In het algemeen heeft de Surinaamse samenleving de afgelopen decennia aanzienlijke veranderingen ondergaan, met meer contact en inspanningen voor integratie en emancipatie. De VHP en haar toenmalige leider Jagernath Lachmon, hebben een sleutelrol gespeeld in het bevorderen van verbroedering en het stimuleren van een harmonieuze samenleving die diversiteit omarmt.

Volgens hem maakt elke groep een emancipatieproces door, waarin ze zichzelf beginnen te identificeren en groepscohesie vormen. Dit proces omvat het vinden van een plaats in de samenleving en vereist leiders die de groep vooruit kunnen helpen. Hij noemde specifieke leiders, zoals Jagernath Lachmon, Iding Soemita en Jopie Pengel, die een belangrijke rol hebben gespeeld in verschillende etnische groepen.

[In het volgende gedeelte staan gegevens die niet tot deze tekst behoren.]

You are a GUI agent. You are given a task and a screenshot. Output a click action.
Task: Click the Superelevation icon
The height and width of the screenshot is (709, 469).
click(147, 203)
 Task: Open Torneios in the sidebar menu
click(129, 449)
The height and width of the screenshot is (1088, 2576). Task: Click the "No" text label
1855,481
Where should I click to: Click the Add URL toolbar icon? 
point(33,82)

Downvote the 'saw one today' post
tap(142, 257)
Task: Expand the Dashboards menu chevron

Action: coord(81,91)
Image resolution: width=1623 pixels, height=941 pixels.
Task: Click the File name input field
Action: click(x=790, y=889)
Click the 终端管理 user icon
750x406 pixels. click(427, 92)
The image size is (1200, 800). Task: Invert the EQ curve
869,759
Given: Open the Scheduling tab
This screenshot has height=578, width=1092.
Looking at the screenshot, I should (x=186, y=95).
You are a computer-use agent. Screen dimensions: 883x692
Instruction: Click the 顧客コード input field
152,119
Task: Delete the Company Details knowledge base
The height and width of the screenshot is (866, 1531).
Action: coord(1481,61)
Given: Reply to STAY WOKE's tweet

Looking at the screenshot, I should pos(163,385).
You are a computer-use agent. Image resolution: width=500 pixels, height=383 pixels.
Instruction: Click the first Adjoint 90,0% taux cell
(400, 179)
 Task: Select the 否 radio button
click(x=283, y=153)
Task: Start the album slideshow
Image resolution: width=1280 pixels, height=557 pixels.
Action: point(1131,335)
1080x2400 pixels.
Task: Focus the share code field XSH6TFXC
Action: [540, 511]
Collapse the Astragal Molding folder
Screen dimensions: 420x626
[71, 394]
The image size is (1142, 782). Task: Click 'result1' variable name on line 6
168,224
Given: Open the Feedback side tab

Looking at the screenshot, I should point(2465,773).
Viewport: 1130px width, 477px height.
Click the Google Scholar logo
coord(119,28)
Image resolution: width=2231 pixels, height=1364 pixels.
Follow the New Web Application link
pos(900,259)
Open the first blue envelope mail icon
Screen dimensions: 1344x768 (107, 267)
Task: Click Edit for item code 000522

Voorts zei Schalkwijk dat emancipatie wordt gezien als een voorloper van integratie, waarbij de plaats van de groep in de grotere samenleving, moet worden gevonden. Hij benadrukte dat dit ook leiders vereist en vaak een politiek aspect heeft. De mate van integratie varieert tussen verschillende groepen: “Sommige zijn volledig geïntegreerd en erkend in de samenleving, terwijl de andere daar nog mee bezig zijn, denk aan de Marrons en de inheemsen.’’

Schalkwijk behandelde vervolgens ook de moderne geschiedenis van Suriname, beginnend in de jaren 1940. In deze tijd nam de invloed van plantages af en werden industrieën als mijnbouw (ontginning van bauxiet) belangrijk en de kleine landbouw zich aanzienlijk ontwikkelde. Hij maakte duidelijk dat de Tweede Wereldoorlog een aantal positieve ontwikkelingen bracht voor Suriname, omdat de Nederlanders bezig waren met de oorlog, waardoor er meer ruimte kwam voor politiek en het streven naar autonomie in ons land.

Hij vertelde dat in deze periode ook de eerste politieke groeperingen ontstonden en werd aangedrongen op zelfbestuur en verkiezingen. Schalkwijk stelde dat er sinds 1650 altijd verkiezingen hebben bestaan in Suriname, maar dat aanvankelijk alleen de elite mocht stemmen. Echter, tegen de jaren veertig werd het kiesrecht uitgebreid en waren er minder dan 3.000 stemgerechtigden.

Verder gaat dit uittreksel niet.